Task description >> Once you find the line containing "Envy ~ (270, 1381)" in the data below, copy it and each following line exactly, up to and including the line containing "July 31, 2009 at 11:06 PM (84, 840)", and nothing else.

· · · ·

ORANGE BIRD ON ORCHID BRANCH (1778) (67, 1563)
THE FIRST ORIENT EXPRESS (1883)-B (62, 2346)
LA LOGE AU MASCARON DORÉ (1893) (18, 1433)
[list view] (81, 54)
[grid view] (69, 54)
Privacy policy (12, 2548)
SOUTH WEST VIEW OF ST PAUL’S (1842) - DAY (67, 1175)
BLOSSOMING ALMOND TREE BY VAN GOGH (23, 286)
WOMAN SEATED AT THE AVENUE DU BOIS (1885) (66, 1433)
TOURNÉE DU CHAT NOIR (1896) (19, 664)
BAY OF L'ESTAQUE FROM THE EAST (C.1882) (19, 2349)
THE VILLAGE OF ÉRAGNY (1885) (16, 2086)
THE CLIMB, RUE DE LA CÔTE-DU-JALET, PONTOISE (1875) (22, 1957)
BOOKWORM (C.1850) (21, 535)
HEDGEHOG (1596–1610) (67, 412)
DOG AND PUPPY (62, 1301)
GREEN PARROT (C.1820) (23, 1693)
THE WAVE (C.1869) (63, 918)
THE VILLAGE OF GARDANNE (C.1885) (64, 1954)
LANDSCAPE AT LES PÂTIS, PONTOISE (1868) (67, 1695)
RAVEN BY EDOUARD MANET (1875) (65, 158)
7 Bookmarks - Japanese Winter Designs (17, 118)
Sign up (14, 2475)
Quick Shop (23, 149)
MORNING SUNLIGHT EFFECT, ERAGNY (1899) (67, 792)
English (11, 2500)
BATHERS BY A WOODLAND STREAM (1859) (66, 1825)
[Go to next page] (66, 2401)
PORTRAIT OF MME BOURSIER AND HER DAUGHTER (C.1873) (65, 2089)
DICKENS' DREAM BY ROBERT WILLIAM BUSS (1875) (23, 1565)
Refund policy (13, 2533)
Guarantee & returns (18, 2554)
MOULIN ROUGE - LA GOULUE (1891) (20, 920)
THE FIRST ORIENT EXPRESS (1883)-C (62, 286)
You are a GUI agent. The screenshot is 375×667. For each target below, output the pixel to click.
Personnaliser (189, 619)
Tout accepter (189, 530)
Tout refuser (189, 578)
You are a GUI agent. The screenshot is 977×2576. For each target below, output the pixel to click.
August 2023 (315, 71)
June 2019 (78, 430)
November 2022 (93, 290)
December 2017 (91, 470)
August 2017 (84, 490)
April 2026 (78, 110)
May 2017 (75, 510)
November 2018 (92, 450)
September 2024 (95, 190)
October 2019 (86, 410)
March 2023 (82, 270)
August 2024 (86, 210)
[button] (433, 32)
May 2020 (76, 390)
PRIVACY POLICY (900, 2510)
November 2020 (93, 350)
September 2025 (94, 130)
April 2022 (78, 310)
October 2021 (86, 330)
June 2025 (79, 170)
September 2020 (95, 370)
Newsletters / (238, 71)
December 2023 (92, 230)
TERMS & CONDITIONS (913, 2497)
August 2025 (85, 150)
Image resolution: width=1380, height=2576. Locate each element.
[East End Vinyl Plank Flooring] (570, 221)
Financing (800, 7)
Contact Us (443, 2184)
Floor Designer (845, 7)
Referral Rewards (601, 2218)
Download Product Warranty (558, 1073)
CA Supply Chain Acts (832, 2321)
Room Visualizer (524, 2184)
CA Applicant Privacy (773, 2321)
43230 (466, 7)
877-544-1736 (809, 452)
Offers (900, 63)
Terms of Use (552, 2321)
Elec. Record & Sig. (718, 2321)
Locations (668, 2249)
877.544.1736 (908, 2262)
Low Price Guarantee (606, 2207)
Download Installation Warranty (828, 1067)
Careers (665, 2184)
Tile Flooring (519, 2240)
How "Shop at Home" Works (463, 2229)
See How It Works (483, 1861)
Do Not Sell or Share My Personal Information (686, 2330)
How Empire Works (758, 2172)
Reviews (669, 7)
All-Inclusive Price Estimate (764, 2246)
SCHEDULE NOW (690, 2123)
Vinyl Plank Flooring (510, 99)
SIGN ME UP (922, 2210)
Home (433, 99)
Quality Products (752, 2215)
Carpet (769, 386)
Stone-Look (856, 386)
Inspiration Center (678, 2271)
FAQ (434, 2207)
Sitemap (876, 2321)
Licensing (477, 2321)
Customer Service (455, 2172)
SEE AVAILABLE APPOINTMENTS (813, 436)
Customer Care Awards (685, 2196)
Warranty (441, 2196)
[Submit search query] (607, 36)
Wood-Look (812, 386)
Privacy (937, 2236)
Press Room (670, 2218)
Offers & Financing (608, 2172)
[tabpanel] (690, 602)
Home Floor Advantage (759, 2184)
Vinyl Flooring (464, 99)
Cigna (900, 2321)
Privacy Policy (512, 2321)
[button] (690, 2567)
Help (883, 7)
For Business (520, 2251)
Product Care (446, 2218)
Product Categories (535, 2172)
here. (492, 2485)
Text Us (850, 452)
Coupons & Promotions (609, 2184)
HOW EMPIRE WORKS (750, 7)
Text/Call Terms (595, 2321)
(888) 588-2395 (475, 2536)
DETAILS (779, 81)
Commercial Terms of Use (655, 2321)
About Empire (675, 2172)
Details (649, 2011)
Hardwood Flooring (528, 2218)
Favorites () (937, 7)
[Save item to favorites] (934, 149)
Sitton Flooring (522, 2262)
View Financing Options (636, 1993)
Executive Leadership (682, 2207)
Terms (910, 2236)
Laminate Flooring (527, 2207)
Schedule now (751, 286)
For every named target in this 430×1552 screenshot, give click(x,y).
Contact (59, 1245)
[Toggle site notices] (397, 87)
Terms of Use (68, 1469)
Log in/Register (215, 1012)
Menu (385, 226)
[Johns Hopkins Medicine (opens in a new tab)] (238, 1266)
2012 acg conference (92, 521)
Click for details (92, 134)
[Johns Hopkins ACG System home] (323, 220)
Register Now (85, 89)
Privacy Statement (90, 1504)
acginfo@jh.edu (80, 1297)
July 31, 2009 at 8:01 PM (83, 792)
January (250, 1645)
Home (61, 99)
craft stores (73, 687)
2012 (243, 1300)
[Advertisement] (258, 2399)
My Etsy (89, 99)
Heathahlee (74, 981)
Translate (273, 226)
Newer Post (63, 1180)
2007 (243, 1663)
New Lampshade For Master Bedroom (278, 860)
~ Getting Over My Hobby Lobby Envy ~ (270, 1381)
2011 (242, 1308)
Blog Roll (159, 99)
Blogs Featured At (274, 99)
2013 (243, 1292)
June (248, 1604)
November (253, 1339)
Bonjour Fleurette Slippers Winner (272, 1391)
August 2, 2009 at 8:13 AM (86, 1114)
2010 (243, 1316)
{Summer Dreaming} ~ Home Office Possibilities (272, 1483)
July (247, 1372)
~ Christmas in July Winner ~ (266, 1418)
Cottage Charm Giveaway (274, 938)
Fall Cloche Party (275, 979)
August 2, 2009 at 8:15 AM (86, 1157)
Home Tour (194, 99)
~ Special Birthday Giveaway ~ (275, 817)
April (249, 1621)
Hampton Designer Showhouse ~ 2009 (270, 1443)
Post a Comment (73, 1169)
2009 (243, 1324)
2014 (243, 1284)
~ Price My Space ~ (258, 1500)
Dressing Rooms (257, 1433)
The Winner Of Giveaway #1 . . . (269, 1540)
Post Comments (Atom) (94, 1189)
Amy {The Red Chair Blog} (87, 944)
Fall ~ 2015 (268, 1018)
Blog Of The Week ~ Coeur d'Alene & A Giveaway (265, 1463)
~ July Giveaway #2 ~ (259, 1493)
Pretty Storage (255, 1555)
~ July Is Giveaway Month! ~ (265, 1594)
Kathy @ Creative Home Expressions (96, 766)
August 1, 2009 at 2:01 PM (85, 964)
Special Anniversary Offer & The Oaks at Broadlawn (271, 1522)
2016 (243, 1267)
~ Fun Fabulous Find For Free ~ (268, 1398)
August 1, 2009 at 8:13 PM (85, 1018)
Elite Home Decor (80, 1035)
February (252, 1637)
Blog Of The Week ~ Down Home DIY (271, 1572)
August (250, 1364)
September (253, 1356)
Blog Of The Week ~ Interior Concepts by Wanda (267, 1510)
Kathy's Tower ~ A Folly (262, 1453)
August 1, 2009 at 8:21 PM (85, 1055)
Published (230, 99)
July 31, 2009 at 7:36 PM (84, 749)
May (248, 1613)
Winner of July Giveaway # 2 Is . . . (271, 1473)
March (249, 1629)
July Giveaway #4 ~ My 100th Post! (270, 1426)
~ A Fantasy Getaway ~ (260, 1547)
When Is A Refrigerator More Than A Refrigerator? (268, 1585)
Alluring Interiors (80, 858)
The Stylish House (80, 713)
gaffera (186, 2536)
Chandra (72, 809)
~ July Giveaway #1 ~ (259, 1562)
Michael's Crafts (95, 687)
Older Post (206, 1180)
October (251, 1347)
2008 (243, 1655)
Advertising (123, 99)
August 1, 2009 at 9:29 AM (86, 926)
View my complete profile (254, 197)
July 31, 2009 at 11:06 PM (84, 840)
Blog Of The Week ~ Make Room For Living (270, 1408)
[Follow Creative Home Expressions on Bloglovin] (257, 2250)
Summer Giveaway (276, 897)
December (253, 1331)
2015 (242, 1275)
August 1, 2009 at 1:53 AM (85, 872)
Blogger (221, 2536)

· · · ·

Solution for this task >>
~ Getting Over My Hobby Lobby Envy ~ (270, 1381)
2011 (242, 1308)
Blog Roll (159, 99)
Blogs Featured At (274, 99)
2013 (243, 1292)
June (248, 1604)
November (253, 1339)
Bonjour Fleurette Slippers Winner (272, 1391)
August 2, 2009 at 8:13 AM (86, 1114)
2010 (243, 1316)
{Summer Dreaming} ~ Home Office Possibilities (272, 1483)
July (247, 1372)
~ Christmas in July Winner ~ (266, 1418)
Cottage Charm Giveaway (274, 938)
Fall Cloche Party (275, 979)
August 2, 2009 at 8:15 AM (86, 1157)
Home Tour (194, 99)
~ Special Birthday Giveaway ~ (275, 817)
April (249, 1621)
Hampton Designer Showhouse ~ 2009 (270, 1443)
Post a Comment (73, 1169)
2009 (243, 1324)
2014 (243, 1284)
~ Price My Space ~ (258, 1500)
Dressing Rooms (257, 1433)
The Winner Of Giveaway #1 . . . (269, 1540)
Post Comments (Atom) (94, 1189)
Amy {The Red Chair Blog} (87, 944)
Fall ~ 2015 (268, 1018)
Blog Of The Week ~ Coeur d'Alene & A Giveaway (265, 1463)
~ July Giveaway #2 ~ (259, 1493)
Pretty Storage (255, 1555)
~ July Is Giveaway Month! ~ (265, 1594)
Kathy @ Creative Home Expressions (96, 766)
August 1, 2009 at 2:01 PM (85, 964)
Special Anniversary Offer & The Oaks at Broadlawn (271, 1522)
2016 (243, 1267)
~ Fun Fabulous Find For Free ~ (268, 1398)
August 1, 2009 at 8:13 PM (85, 1018)
Elite Home Decor (80, 1035)
February (252, 1637)
Blog Of The Week ~ Down Home DIY (271, 1572)
August (250, 1364)
September (253, 1356)
Blog Of The Week ~ Interior Concepts by Wanda (267, 1510)
Kathy's Tower ~ A Folly (262, 1453)
August 1, 2009 at 8:21 PM (85, 1055)
Published (230, 99)
July 31, 2009 at 7:36 PM (84, 749)
May (248, 1613)
Winner of July Giveaway # 2 Is . . . (271, 1473)
March (249, 1629)
July Giveaway #4 ~ My 100th Post! (270, 1426)
~ A Fantasy Getaway ~ (260, 1547)
When Is A Refrigerator More Than A Refrigerator? (268, 1585)
Alluring Interiors (80, 858)
The Stylish House (80, 713)
gaffera (186, 2536)
Chandra (72, 809)
~ July Giveaway #1 ~ (259, 1562)
Michael's Crafts (95, 687)
Older Post (206, 1180)
October (251, 1347)
2008 (243, 1655)
Advertising (123, 99)
August 1, 2009 at 9:29 AM (86, 926)
View my complete profile (254, 197)
July 31, 2009 at 11:06 PM (84, 840)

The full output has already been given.